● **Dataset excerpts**

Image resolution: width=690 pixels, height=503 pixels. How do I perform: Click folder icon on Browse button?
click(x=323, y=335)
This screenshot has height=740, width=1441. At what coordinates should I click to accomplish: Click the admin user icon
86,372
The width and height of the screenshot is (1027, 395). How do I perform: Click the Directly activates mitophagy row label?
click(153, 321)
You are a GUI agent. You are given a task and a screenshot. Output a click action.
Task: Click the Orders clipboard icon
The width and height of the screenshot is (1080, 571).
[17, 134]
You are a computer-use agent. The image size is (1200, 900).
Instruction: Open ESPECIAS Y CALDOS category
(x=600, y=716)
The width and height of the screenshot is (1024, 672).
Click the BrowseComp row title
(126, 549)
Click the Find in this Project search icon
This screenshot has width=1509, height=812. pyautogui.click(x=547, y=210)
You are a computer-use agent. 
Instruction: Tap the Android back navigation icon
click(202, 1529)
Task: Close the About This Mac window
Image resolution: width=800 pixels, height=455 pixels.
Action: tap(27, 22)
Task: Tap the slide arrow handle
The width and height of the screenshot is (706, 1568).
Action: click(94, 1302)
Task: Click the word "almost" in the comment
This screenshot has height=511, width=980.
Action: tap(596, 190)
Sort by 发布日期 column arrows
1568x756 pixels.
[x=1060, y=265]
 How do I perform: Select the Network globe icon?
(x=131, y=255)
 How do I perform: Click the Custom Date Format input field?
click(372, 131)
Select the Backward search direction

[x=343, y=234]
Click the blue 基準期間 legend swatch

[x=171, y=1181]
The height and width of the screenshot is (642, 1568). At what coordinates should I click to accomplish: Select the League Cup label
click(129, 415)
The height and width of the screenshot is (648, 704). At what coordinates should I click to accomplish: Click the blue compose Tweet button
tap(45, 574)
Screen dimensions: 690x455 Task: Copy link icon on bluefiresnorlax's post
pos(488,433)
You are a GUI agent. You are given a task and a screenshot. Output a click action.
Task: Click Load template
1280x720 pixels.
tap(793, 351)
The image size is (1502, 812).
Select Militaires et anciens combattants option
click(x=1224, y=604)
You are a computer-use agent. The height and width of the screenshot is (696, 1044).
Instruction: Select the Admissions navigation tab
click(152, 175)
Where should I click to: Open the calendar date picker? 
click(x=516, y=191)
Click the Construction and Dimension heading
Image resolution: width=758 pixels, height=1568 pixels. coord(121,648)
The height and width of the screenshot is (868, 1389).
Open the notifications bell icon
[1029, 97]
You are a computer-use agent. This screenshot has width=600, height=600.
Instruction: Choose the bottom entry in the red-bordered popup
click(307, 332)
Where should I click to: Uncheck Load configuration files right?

● **Problem description**
Repeat the data above, word for word.

● **Answer below**
Image resolution: width=690 pixels, height=503 pixels. How do I perform: Click folder icon on Browse button?
click(x=323, y=335)
This screenshot has height=740, width=1441. At what coordinates should I click to accomplish: Click the admin user icon
86,372
The width and height of the screenshot is (1027, 395). How do I perform: Click the Directly activates mitophagy row label?
click(153, 321)
You are a GUI agent. You are given a task and a screenshot. Output a click action.
Task: Click the Orders clipboard icon
The width and height of the screenshot is (1080, 571).
[17, 134]
You are a computer-use agent. The image size is (1200, 900).
Instruction: Open ESPECIAS Y CALDOS category
(x=600, y=716)
The width and height of the screenshot is (1024, 672).
Click the BrowseComp row title
(126, 549)
Click the Find in this Project search icon
This screenshot has width=1509, height=812. pyautogui.click(x=547, y=210)
You are a computer-use agent. 
Instruction: Tap the Android back navigation icon
click(202, 1529)
Task: Close the About This Mac window
Image resolution: width=800 pixels, height=455 pixels.
Action: tap(27, 22)
Task: Tap the slide arrow handle
The width and height of the screenshot is (706, 1568).
Action: click(94, 1302)
Task: Click the word "almost" in the comment
This screenshot has height=511, width=980.
Action: tap(596, 190)
Sort by 发布日期 column arrows
1568x756 pixels.
[x=1060, y=265]
 How do I perform: Select the Network globe icon?
(x=131, y=255)
 How do I perform: Click the Custom Date Format input field?
click(372, 131)
Select the Backward search direction

[x=343, y=234]
Click the blue 基準期間 legend swatch

[x=171, y=1181]
The height and width of the screenshot is (642, 1568). At what coordinates should I click to accomplish: Select the League Cup label
click(129, 415)
The height and width of the screenshot is (648, 704). At what coordinates should I click to accomplish: Click the blue compose Tweet button
tap(45, 574)
Screen dimensions: 690x455 Task: Copy link icon on bluefiresnorlax's post
pos(488,433)
You are a GUI agent. You are given a task and a screenshot. Output a click action.
Task: Click Load template
1280x720 pixels.
tap(793, 351)
The image size is (1502, 812).
Select Militaires et anciens combattants option
click(x=1224, y=604)
You are a computer-use agent. The height and width of the screenshot is (696, 1044).
Instruction: Select the Admissions navigation tab
click(152, 175)
Where should I click to: Open the calendar date picker? 
click(x=516, y=191)
Click the Construction and Dimension heading
Image resolution: width=758 pixels, height=1568 pixels. coord(121,648)
The height and width of the screenshot is (868, 1389).
Open the notifications bell icon
[1029, 97]
You are a computer-use agent. This screenshot has width=600, height=600.
Instruction: Choose the bottom entry in the red-bordered popup
click(307, 332)
Where should I click to: Uncheck Load configuration files right?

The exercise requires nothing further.